Debra Aho Williamson, a senior analyst at eMarketer who follows kids and online trends, took an instant liking to the site last week. "Something like this really makes sense," said Williamson, who has a 6-year-old and an 8-year-old.

Williamson said it makes sense to have an offering for younger kids that doesn't push social-networking features. "I think that's really smart, in terms of appealing to parents of younger children," she said. Kids past 10, on the other hand, will probably clamor for a more socially engaging experience, she said.

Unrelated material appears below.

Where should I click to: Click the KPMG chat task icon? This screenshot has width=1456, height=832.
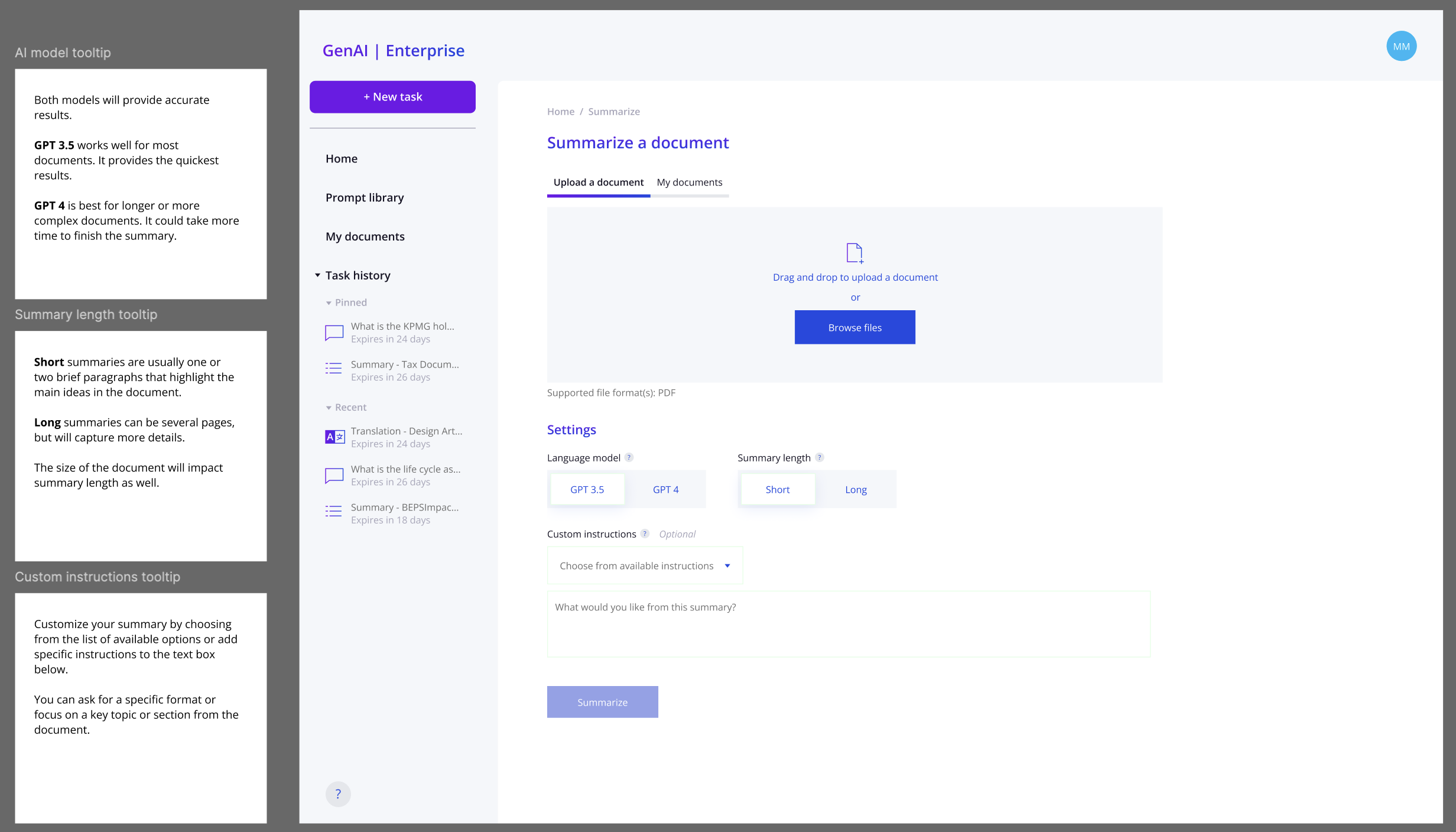point(334,333)
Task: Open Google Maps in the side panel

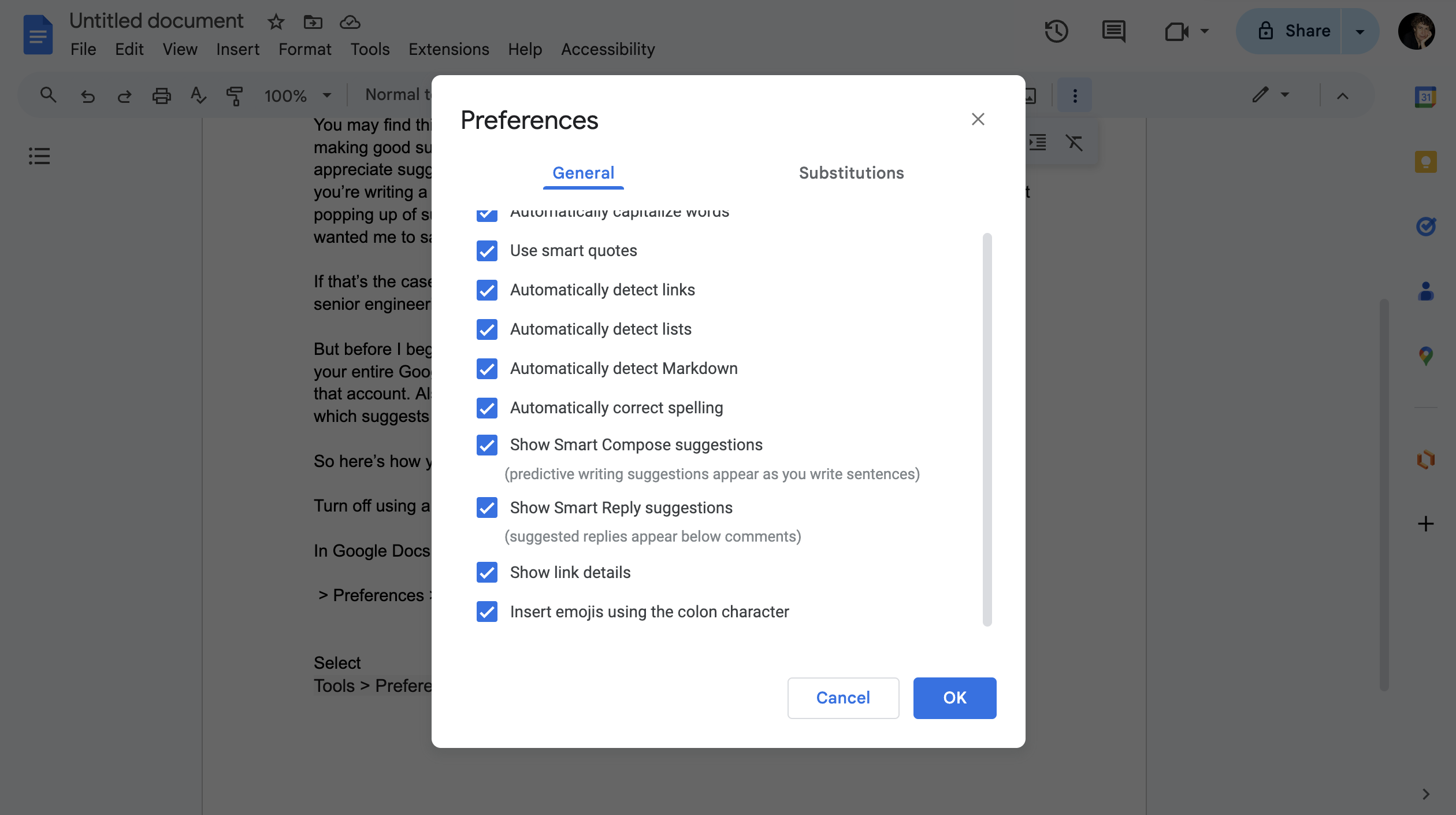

Not everybody was as enthusiastic about Wonder Rotunda's prospects, however. Chris Byrne, an independent toy industry analyst, said that kids typically use the Web as an outgrowth of their TV-watching habits: If they watch a lot of Cartoon Network shows, that's the site they go to when they get some computer time. Sites such as Cartoon Network's have a lot more marketing muscle and aren't handicapped with a mission of trying to tuck in educational content.

"This looks like a good idea from a very well-intended place," he said, "but it's got an uphill battle against it."

Byrne pointed out the Healthy Eating Super Coaster, one virtual ride he spotted after a look at Wonder Rotunda. Educational, sure -- but could that possibly be any fun?

"There's a reason Candy Land is 'Candy' Land and not Vegetable Valley," he said.